[haruto pov]
i've gone a week without talking to sora. i'm loosing my concentration for school and practice. i was moved into different classes after mom called the school about moving curricular's.
im tired, from school, practice, and avoiding her. i could tell the members started to get worried now, they somewhat avoided talking to me too. jeongwoo talked to me a few times but they all seemed afraid to interact with me again.
i spent the late nights practicing and putting all my anger out through dance. i miss that smile and her cute dimples. but i didn't have a choice. im trying to protect her, but i've become so mentally drained.
[sora pov]
winter has came around again, the feeling of the cold air quickly sent shivers down your body just walking outside.
i left the dorm to get fresh air and see the street lights. i grabbed a long puffy jacket before heading out to keep warm, the material made a sound every step i took.
as i opened the door, the quick breeze hit my face. it was cold but somewhat refreshing. i walked to the nearby park near the dorm and sat on the bench. i guess i could say i put my mind aside.
i sat there for a while and started to lose feeling in my fingers. it was getting late as the sky grew darker and the cars passing by slowed down.
i saw a shadow near by and it scared me enough to get up and leave. i shoved my hands in my jacket and quickly started to head back.
"sora,"
my eyes widened, i didn't expect anyone i knew to be here. but i knew that voice well.
i missed that voice. i turned around to meet his eyes. it's been so long i had stopped talking to haruto that i forgot how it felt to hear his voice again.
he was wearing one of his favorite jean jackets that no way was protecting him from the cold. i could see his lips trembling and his hands shaking.
"can we talk?"
i felt uneasy. my hand found its way to my bracelet, fiddling with the charms.
i nodded and took a few steps closer to him.
it was silent and our eyes were locked together, "i have been thinking about a lot of stuff,"
"do you remember the first time when i told you i liked you," he paused.
"i'm regretting telling you that i like you for the first time."

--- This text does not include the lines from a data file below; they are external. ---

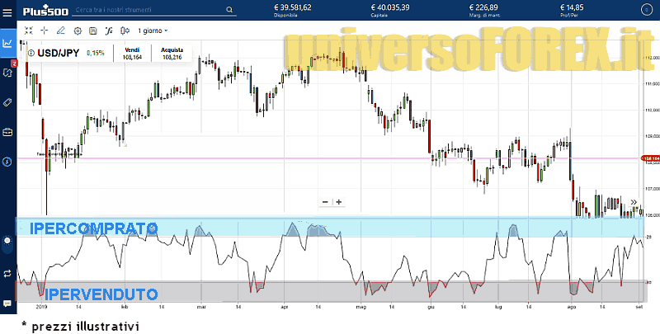Save the chart layout

pos(92,31)
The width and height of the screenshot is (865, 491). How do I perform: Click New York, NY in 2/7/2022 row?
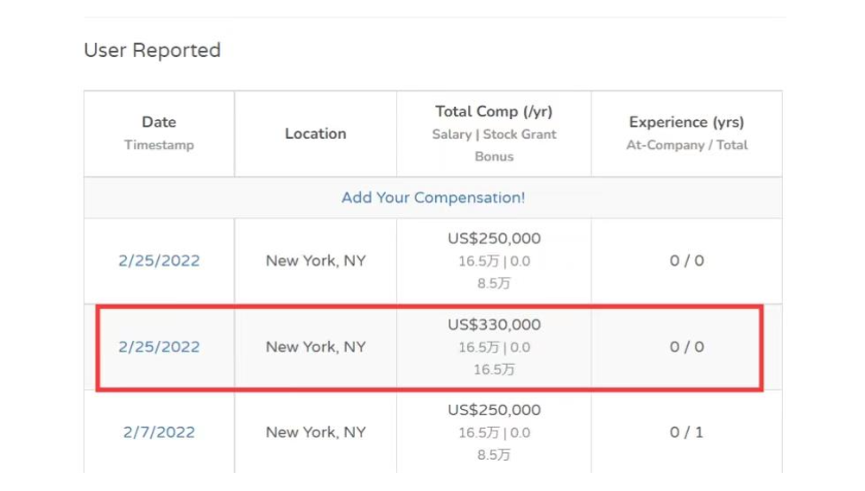(x=315, y=432)
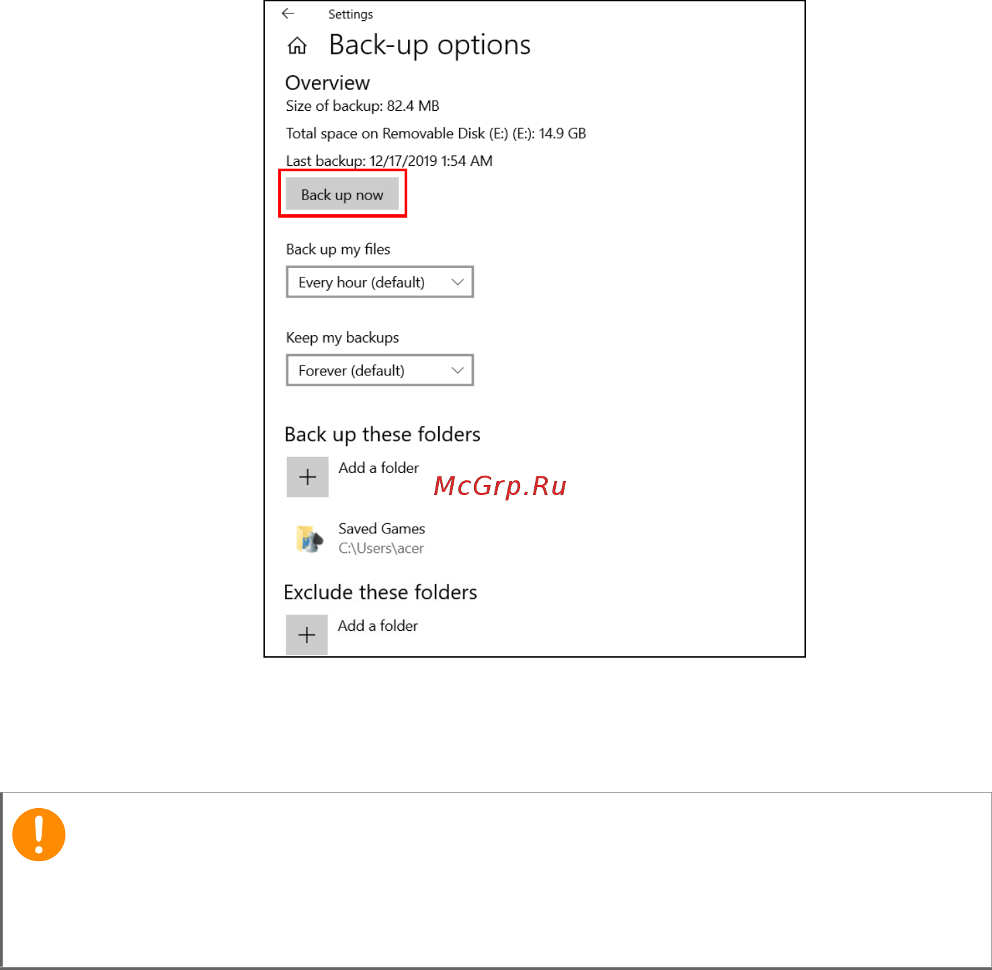Click the Last backup date text
992x970 pixels.
tap(389, 161)
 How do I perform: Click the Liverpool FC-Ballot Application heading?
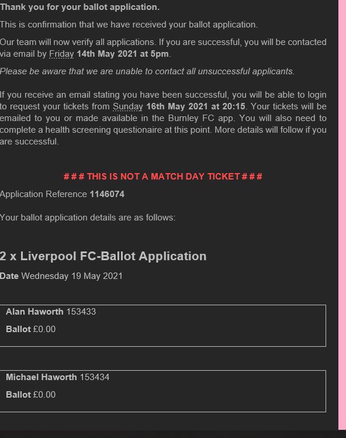(103, 256)

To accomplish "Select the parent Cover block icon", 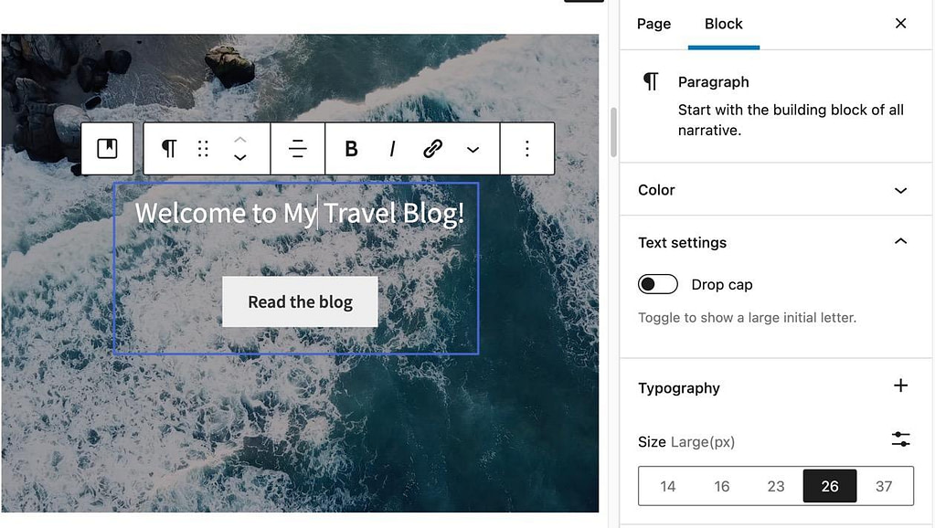I will 107,148.
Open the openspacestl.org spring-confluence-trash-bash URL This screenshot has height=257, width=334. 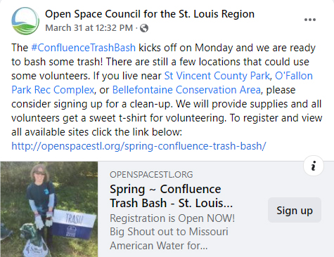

my hand dropped away from my bracelet. my breath halted, i felt weak, why was the wound that was healing being stabbed again?
"i don't think we should be together anymore."
i couldn't tell if that was a question, or a request.
8 words; 8 words was strong enough to break down every part of me from the day i met him.
he stood there waiting for my response awhile the wind blew against my hair.
i dropped my eyes down and i wore a slight smile, "if you think so, then we should,"
since the day i got back from japan everything was different. i was already being treated differently by the members out of pity. pity means they don't have faith in you. meaning they didn't have any faith in me.
i had to respect what haruto wanted. i shouldnt make him feel worst that it hurt me. but deep down i just wanted to run up, hug him, and never let go.
the light feeling of something cold hit my skin. i looked up to see white snow slowly falling down above us. it was just me and him, it felt like an absolute movie.
the snow quickly covered a thin layer on the ground. the gold and red christmas decorations outside matched well with the white setting. the music tune from stores could faintly be heard from where we were. it was just starting to look pretty outside. yet we were both here, wishing our goodbyes to the memories we had created.
"sora- i'm sorry," he spoke up again.
i shook my head, "this is probably for the best for us. it's okay."
it bothered me, every single word i was saying was so hard for me to say.
because i had to say these lies that don't even come from my heart.
his head hung low and started to turn his back on me. my heart felt like it was physically being torn apart. someone that i thought wouldn't ever leave me was walking away right now in front of my eyes.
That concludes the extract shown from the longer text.